The interplay between pale cyan and all all manner of fiery reds, from raging inferno to dying ember and every bloody hue in between, makes for a striking motif and gives an extra level of depth to Sterle’s flattened aesthetic. When that means giving distinction between fore and background elements it’s fantastic, though some of the lighting effects are clearly more three dimensional than suits Sterle. Still, particularly when Stelladia leans into Sterle’s simplicity, the results of their collaboration can be striking, an appropriate match for Ayala’s script.
The watercolor effect of Stelladia’s colors is a stunning addition to the book, bringing not only aesthetic beauty but a smokey unreality to the panels. Especially as contrasted to some of the more solid panels, there’s a powerful quality in it.
As for Sterle, her only weakness seems to be a handful of panels that look a little stiff. Submerged is already much more active than Long Lost Book One was and, while there’s little doubt that Sterle has an impressive grasp of speed and ‘camera movement’, some of her action poses lack the life she imbues the rest of the book with.

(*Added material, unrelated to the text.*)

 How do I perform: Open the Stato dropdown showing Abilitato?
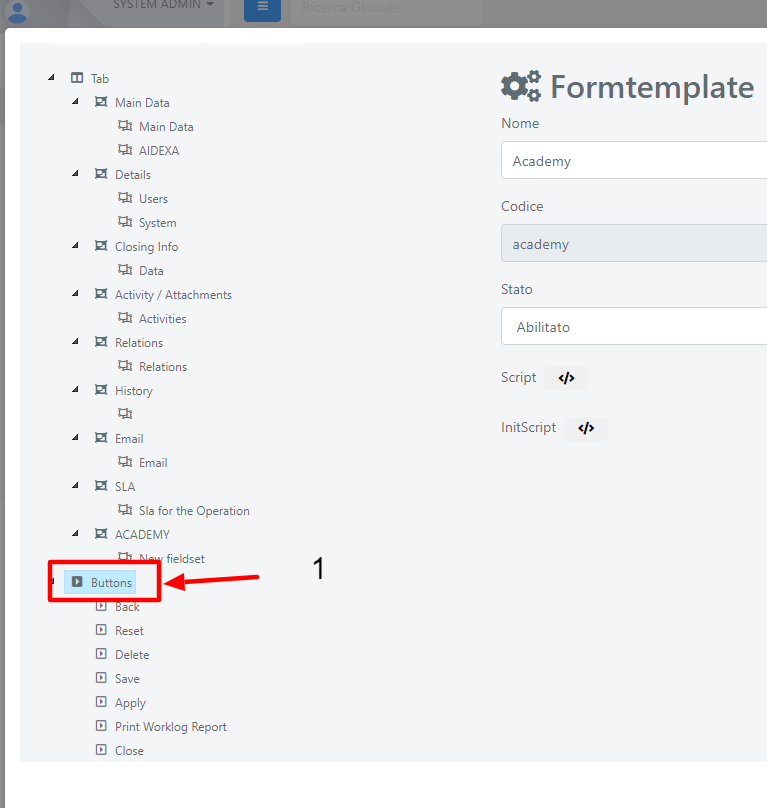click(x=634, y=326)
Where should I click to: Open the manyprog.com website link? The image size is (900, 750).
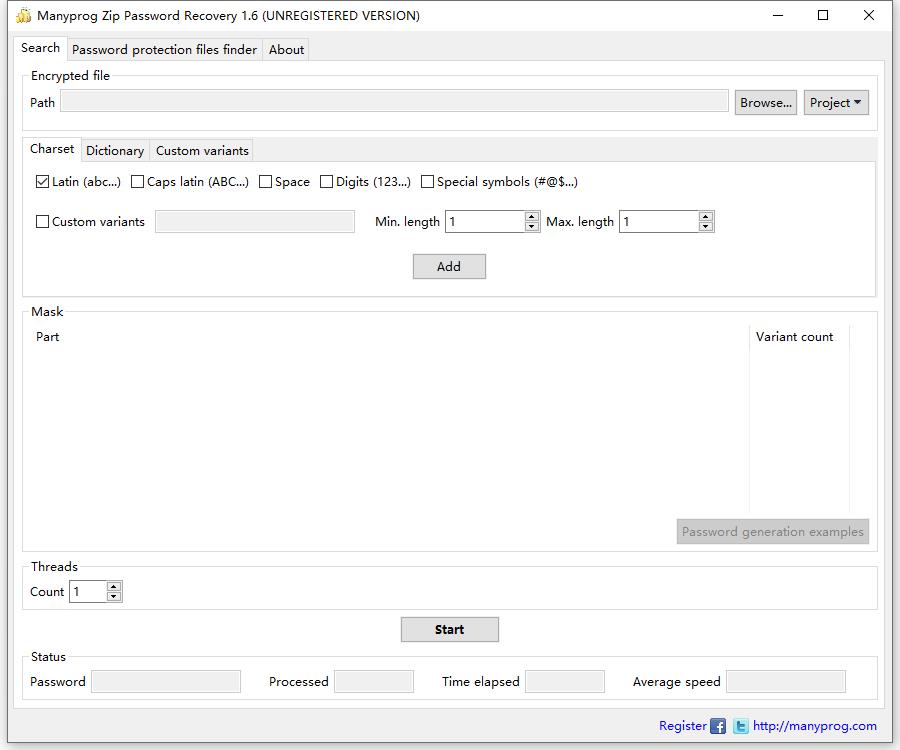tap(814, 726)
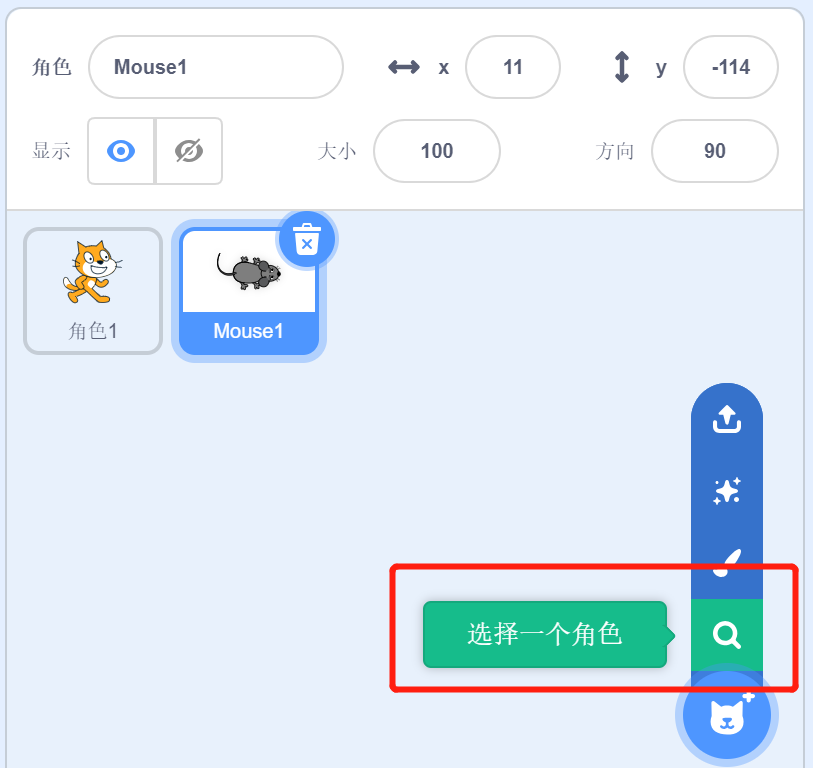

With its second issue Submerged makes its mark as a clever, forceful piece of comic art. Its hazy experience of descent into New York’s underworld summons up classical myth and Dante’s Inferno, forcing the reader to wonder how much of each Ellie has wandered into. It’s an undeniably intelligent book, best suited for a reader who enjoys piecing together the clues of the narrative and exploring the symbolic and fantastical ambiguities of the story, but both art and writing put emotion first, opening with a tremendously visceral slice of life made monstrous. The whole issue follows this pattern, constructing a carefully plotted narrative as scaffolding for the emotional experience of reading, whether that be empathizing actively with Ellie’s writing or being forced into her confusion and impossibility by the immersive telling.
Submerged #2 is a return to a more classical model of storytelling, with all its benefits and weaknesses, and, just like a haunting bedtime story, it ends for the night leaving you wanting more. Some readers may want something more horrific than eerie or something with more action or a more concrete reality, but if Submerged appeals, then I strongly encourage you to pick it up in singles. Its spiraling descent is best experienced in pieces with plenty of time to process the journey it takes you on.
Submerged #2 is currently available from Vault Comics.